Item | Details |
---|---|
Authors | W. H. Mosley, R. Hulse, J. Bungey |
Publisher | Red Globe Press / Bloomsbury Academic |
Edition / Year | 7th, 2012 |
Length | 464 pp. |
ISBN-13 | 978-0230302853 |
Target Level | Senior undergrad, post-grad & practicing engineers |
Main Standard | EN 1992-1-1 (Eurocode 2) |
Table of Contents
Why This Book Matters
Eurocode 2 has been Europe’s concrete design backbone for more than a decade, but its clauses can feel cryptic. The 7th Edition distils EC2’s theory into a designer-friendly guide loaded with worked examples. It is especially valuable now that the UK’s National Annexes have stabilised and ISO standards are converging—making a text like this pivotal for anyone designing bridges, buildings or precast elements in 2025.
What’s New in the 7th Edition
- Full EC2 alignment – All BS 8110 references purged; new clauses from EN 1992-1-1 integrated.
- Improved shear & punching checks – Examples now match revised k and v limits in the UK National Annex.
- Durability & cover tables – Updated exposure classes, chloride limits and fire-design rules.
- High-strength concrete – Guidance extended to C90/105 with confinement charts.

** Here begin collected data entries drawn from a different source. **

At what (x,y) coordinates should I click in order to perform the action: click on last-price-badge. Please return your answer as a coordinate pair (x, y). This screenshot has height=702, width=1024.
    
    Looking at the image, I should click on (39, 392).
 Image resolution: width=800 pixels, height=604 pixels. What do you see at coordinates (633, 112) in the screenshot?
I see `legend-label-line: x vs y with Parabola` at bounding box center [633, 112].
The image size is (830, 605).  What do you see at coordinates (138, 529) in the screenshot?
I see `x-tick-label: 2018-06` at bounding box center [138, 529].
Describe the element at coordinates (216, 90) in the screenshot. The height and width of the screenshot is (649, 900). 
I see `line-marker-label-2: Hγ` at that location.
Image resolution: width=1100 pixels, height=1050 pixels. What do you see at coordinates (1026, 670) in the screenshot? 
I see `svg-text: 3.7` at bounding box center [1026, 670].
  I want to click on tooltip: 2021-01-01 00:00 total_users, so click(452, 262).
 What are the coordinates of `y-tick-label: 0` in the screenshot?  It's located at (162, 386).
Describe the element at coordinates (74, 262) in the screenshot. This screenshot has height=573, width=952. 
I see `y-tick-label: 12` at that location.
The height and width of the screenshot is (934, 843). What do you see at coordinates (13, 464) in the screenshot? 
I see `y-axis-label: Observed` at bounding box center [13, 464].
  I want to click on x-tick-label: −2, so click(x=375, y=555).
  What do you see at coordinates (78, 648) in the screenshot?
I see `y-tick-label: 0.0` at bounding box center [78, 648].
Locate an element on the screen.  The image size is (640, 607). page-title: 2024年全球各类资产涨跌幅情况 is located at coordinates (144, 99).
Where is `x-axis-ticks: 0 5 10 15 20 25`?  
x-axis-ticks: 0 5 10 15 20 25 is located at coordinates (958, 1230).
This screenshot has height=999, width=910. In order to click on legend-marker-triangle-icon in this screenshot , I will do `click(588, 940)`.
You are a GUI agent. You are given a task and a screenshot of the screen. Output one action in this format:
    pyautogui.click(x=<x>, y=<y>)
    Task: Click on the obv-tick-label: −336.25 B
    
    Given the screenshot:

- Expanded slab deflection chapter – Adds finite-strip and yield-line comparisons plus a serviceability flow-chart.
- Digital resources – Instructor slides and calculation spreadsheets via Bloomsbury Online.
Chapter Highlights
- Ch 1–2 – EC2 philosophy, partial-safety factors & material models.
- Ch 4 – Flexural design: singly & doubly reinforced beams, T-beams, flanged sections.
- Ch 6 – Shear, torsion & punching; includes strut-and-tie illustrations.
- Ch 9 – Columns with biaxial bending; interaction diagrams now calibrated to Grade B500B steel.
- Ch 11 – Serviceability: crack width, deflection & vibration checks.
- Ch 14 – Prestressed concrete primer—good quick-start before Nilson or Collins & Mitchell.
Strengths
- Clarity first: Plain-English explanations keep Eurocode jargon manageable.
- Worked examples galore: 60+ step-by-step designs you can mirror in spreadsheets.
- Balanced coverage: From footings to cantilever retaining walls—rare in one volume.
- Exam-friendly layout: Margin notes flag key equations exactly as ICE & IStructE examiners expect.
Limitations
- Dated graphics: Diagrams remain grayscale scans from earlier editions.
- Limited seismic design: Only European low-to-moderate seismicity addressed; EC8 users need a supplement.
- Software interface: Spreadsheet pack is helpful but lacks BIM links or Python notebooks.
How It Compares
Title | Best For | Notable Edge |
---|---|---|
Reinforced Concrete Design To Eurocode 2 (this book) | Students & general practitioners | Bread-and-butter EC2 calculations |
“Designers’ Guide to EC2” (Walraven) | Academics, research | Deeper theoretical proofs |
“Concise Eurocode 2” (Owen & Jones) | Site engineers | Slim reference, faster lookup |
“Precast RC to EC2” (Goodchild) | Precast specialists | Prefab focus |
SEO-Friendly FAQ
Q1. Is the 7th Edition still valid after the 2023 Eurocode 2 draft revision?
Yes. The 2023 draft mainly restructures clauses; ultimate & serviceability principles remain identical, so worked examples here still stand with minor k-factor tweaks.
Q2. Does the book cover shear walls and core design?
Yes—Ch 12 walks through wall-pier interaction and coupled shear walls up to 60 m.
Q3. Are design aids provided?
Downloadable spreadsheets calculate flexure, shear, deflection and punching with National Annex toggles.
Q4. Can I learn prestressing basics from this text?
Chapter 14 gives a concise 40-page intro; for full prestress design go to Hewitt’s “Prestressed Concrete Bridges.”